Provided records ::
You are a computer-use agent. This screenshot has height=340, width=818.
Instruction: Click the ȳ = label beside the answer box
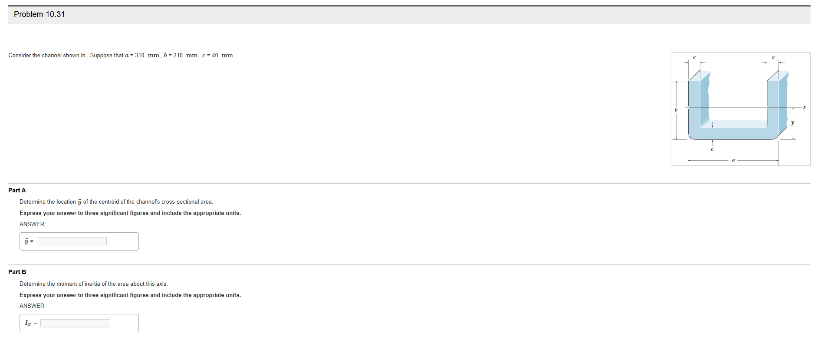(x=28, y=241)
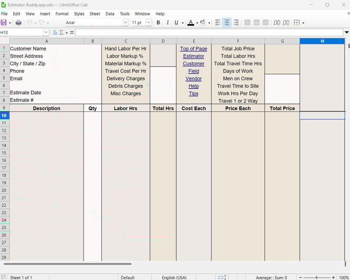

--

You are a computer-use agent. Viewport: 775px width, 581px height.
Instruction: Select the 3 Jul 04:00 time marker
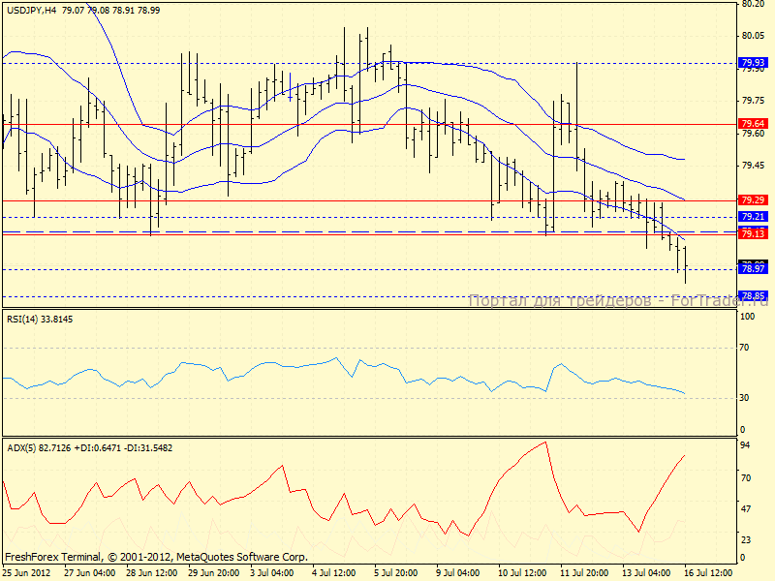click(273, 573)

Task :: Could you work out how many lines above contain the string "agent"? Answer with the number only.

Task output :: 2